[[ Selected excerpt open ]]

In 2011, the UN Secretary General defined “solitary confinement” as “the physical isolation of individuals who are confined to their cells 22 to 24 hours a day.” Solitary confinement is a form of psychological torture if the prisoner is in solitary confinement for more than 15 days. Several UN representatives have denounced the use of solitary confinement as a violation of the CAT and the ICCPR.
As a party to the ICCPR, Iran must stop imposing solitary confinement as punishment for its prisoners, as it constitutes a form of psychological torture and cruel and inhuman punishment. Moreover, Iran must stop physically and psychologically torturing prisoners to obtain forced confessions.
4.4. Arbitrary Arrest and Detention and Unofficial Detention Facilities
Arbitrarily depriving an individual of his or her liberty without due process or without the likelihood that authorities will find evidence that that person has committed a criminal offense is prohibited under international law. Article 9 of the UDHR provides that “No one shall be subjected to arbitrary arrest, detention or exile.” Article 9(1) of the ICCPR also provided that “No one shall be subjected to arbitrary arrest or detention.”
Iran’s use of unofficial prisons and detention centers violates its international obligations to maintain records of its detention centers and persons detained. ICCPR articles 9, 10, 14, and 15 provide that governments must properly account for all detainees and respect their fundamental rights. Article 17(1) of the International Convention for the Protection of All Persons from Enforced Disappearance (ICCPED) prohibits secret detention.
In General Comment No. 20 on article 7 of the ICCPR, the Human Rights Committee has stated:
To guarantee the effective protection of detained persons, provisions should be made for detainees to be held in places officially recognized as places of detention for their names and places of detention, as well as for the names of persons responsible for their detention, to be kept in registers readily available and accessible to those concerned, including relatives and friends.
Rule 7(1) of the Standard Minimum Rules for the Treatment of Prisoners has a similar requirement of maintaining accurate information on detainees.

[[ Selected excerpt closed ]]
[[ Study material open ]]

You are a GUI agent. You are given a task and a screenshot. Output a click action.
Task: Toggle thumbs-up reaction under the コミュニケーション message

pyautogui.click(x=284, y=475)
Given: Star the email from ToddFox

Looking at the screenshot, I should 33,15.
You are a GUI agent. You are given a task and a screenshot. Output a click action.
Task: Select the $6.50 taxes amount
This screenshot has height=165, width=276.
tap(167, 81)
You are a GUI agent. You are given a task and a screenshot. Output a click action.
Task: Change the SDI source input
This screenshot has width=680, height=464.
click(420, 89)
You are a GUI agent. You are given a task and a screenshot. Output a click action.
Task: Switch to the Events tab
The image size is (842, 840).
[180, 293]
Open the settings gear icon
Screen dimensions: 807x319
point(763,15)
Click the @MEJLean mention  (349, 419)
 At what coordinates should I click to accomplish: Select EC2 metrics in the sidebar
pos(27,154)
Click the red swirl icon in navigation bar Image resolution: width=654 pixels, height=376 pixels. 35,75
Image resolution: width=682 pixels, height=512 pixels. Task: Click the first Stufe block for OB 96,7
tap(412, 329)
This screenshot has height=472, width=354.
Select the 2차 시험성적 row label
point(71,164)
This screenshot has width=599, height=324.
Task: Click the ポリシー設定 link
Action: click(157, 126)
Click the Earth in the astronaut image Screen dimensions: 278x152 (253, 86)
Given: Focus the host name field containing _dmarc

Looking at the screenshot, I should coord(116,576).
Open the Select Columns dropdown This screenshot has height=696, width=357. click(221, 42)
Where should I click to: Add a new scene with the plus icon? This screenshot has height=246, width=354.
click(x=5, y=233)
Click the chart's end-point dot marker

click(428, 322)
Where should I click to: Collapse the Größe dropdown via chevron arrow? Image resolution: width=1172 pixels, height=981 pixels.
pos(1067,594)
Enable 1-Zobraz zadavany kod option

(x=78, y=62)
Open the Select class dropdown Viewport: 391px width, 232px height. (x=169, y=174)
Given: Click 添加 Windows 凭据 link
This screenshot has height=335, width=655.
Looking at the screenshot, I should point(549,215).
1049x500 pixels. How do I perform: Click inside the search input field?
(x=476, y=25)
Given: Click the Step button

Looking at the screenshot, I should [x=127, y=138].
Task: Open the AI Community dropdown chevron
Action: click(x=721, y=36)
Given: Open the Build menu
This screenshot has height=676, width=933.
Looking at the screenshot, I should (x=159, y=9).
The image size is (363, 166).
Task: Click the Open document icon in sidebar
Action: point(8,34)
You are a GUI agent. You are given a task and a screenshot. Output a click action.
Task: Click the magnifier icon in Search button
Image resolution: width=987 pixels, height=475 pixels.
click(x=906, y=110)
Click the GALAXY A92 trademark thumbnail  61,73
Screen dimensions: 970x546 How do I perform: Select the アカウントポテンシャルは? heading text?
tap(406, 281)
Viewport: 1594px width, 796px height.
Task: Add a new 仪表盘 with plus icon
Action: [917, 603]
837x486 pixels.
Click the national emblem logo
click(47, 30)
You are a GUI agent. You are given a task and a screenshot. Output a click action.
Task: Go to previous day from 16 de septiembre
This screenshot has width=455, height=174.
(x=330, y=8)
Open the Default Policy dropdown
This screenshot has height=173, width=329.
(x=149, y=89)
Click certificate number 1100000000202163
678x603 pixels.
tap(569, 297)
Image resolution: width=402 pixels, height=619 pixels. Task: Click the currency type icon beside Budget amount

[[ Study material closed ]]

Task set -
a. Please translate this sentence from the excerpt on detention in Iran into Spanish: "Article 17(1) of the International Convention for the Protection of All Persons from Enforced Disappearance (ICCPED) prohibits secret detention."
b. Answer these questions from the excerpt on detention in Iran:
(i) According to the 2011 definition, how many hours a day are individuals in solitary confinement confined to their cells?
(ii) After how many days does solitary confinement become a form of psychological torture?
(iii) Which rule of the Standard Minimum Rules for the Treatment of Prisoners requires maintaining accurate information on detainees?

Written responses -
a. El artículo 17(1) de la Convención Internacional para la Protección de Todas las Personas contra las Desapariciones Forzadas (ICCPED) prohíbe la detención secreta.

b.
(i) 22 to 24 hours a day
(ii) More than 15 days
(iii) Rule 7(1)